Il 16 ottobre 2025 gli studenti del primo anno del corso di Trade e Consumer Marketing hanno avuto l’occasione di partecipare a una testimonianza organizzata dalla Professoressa Sabrina Latusi nell’ambito dell’insegnamento di Branding. Ospiti in aula due professionisti di BIP Consulting, tra le più importanti società di consulenza italiane a livello internazionale: la Dott.ssa Maria Vittoria Garavaglia, Partner “Media Entertainment, Telco & Sport”, e il Dott. Andrea Panzeri, Associate Manager della società Native Strategy.
Il ruolo della consulenza
Fin dall’inizio, i testimoni hanno chiarito il ruolo della consulenza: una società come BIP accompagna le imprese nel loro percorso di crescita. L’obiettivo è accelerare lo sviluppo dei clienti lavorando su diverse aree, tra cui quella dedicata alla strategia di brand e alla sua gestione.
Attraverso diversi stimoli ed esempi concreti, il Dott. Andrea Panzeri ha guidato gli studenti in una riflessione su come un brand riesca a costruire la sua preferenza. Quanto incidono prodotto, distribuzione, comunicazione, valori sulla scelta dei consumatori? In realtà la riflessione ha dimostrato che il brand non è soltanto un simbolo grafico, ma l’insieme di elementi tangibili e intangibili di cui i consumatori possono fare esperienza (direttamente e indirettamente).
“Per noi consumatori il brand è un pregiudizio, una scorciatoia cognitiva che ci permette di decidere rapidamente e senza sforzi”, ha spiegato Panzeri. Questo pregiudizio influenza quindi le scelte di consumo e il compito delle aziende è quello di dotarsi di una strategia che costruisca e alimenti gli elementi in grado di creare un pregiudizio positivo, coerente e socialmente condiviso.
Il brand è oggi il principale asset competitivo per le aziende, perché non replicabile. A dimostrarlo il fatto che per alcune delle aziende di maggiore successo rappresenta la componente principale del loro valore complessivo di mercato, e garantisce migliori tassi di crescita e migliore resilienza nei momenti di crisi.
Brand extension, brand stretch e rebranding
Da qui il passaggio al tema della brand extension, ovvero l’espansione di un marchio all’interno della stessa categoria di prodotto — come nel caso di Coca-Cola con le versioni Zero e Light — e del brand stretch, che invece porta il brand in nuovi territori, purché coerenti con il pregiudizio che i consumatori hanno di esso. Anche il rebranding, cioè il riposizionamento di un marchio, è un’azione strategica complessa, ma necessaria quando a cambiare sono il contesto o la percezione del pubblico.
Domande dei traders
Avete parlato del brand come di un pregiudizio collettivo. Ma oggi, con l’iper-personalizzazione dei contenuti, non rischiamo che il brand diventi sempre più un pregiudizio individuale? Come si mantiene allora una percezione comune del brand?
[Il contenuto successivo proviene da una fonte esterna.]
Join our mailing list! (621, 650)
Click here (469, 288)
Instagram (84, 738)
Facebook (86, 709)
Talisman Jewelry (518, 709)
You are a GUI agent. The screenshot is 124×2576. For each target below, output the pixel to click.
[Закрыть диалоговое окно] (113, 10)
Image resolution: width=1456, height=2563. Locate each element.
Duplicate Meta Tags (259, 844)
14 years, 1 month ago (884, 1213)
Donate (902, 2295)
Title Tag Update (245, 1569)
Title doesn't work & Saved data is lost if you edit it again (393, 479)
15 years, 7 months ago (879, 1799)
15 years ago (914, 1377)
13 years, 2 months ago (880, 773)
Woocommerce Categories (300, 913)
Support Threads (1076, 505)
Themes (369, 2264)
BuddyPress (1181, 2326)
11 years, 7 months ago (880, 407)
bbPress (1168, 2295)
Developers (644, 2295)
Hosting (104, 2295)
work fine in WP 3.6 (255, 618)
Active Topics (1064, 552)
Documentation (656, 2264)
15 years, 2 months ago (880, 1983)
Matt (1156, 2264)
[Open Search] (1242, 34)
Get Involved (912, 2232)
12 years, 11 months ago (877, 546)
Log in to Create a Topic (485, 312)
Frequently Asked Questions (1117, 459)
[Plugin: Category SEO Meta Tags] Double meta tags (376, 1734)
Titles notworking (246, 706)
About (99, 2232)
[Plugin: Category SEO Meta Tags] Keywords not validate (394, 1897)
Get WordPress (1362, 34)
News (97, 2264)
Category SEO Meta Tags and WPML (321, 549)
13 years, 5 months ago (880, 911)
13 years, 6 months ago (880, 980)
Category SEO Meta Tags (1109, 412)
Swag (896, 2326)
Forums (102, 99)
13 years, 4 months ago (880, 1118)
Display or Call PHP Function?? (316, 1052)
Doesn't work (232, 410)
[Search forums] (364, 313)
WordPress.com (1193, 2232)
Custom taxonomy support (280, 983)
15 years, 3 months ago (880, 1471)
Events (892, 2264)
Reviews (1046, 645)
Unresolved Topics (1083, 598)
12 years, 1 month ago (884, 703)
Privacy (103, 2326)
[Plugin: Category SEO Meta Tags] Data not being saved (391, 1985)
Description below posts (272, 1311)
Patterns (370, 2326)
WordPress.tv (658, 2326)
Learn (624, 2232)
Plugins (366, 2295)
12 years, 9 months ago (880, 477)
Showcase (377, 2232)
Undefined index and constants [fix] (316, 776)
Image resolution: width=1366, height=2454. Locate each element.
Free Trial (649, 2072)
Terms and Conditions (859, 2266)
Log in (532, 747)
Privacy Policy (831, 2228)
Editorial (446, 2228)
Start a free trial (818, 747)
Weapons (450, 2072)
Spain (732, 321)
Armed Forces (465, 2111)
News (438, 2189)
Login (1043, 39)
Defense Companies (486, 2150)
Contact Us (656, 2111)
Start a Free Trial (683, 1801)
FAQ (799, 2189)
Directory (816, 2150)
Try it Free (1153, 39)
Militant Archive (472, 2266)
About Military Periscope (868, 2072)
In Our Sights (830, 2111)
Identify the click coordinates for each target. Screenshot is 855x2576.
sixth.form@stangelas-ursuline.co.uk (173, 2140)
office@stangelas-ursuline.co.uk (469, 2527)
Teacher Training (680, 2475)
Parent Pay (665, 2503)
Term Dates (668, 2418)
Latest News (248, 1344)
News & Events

“Questa è una sfida che molte aziende ancora non riconoscono pienamente” afferma Panzeri. Per i brand che aspirano alla crescita è ancora fondamentale costruire un’immagine condivisa, e questo richiede in primis una comunicazione “posizionante”, tipicamente attraverso i cosiddetti canali ATL (Above The Line), capaci di raggiungere un grande numero di persone con lo stesso messaggio. Dopodiché, la comunicazione deve rimanere coerente anche sui mezzi che permettono la personalizzazione, costruendo su quanto già presente nella mente del consumatore e su un valore già riconosciuto.
Come fa una start up ad affermarsi sul mercato concorrendo con brand consolidati?
Paradossalmente, per una startup il processo di costruzione del brand – o brand building – diventa fondamentale sono nel momento in cui vuole evolvere la sua stessa natura (scale-up). È proprio qui che si trova la principale differenza rispetto a un marchio già affermato: mentre quest’ultimo utilizza il brand building per rafforzare la propria presenza e incrementare i volumi di vendita, una start-up deve prima validare il proprio prodotto e poi conquistare il mercato penetrando una domanda pre-esistente. Solo dopo aver saturato quella domanda iniziale e raggiunto una base solida di clienti potrà iniziare a investire nella costruzione del proprio brand per continuare a crescere. Questo a livello di investimenti. Avere chiara fin da subito la direzione evolutiva del brand e gli elementi che possano renderlo riconoscibile e distintivo è, invece, imprescindibile fin da subito.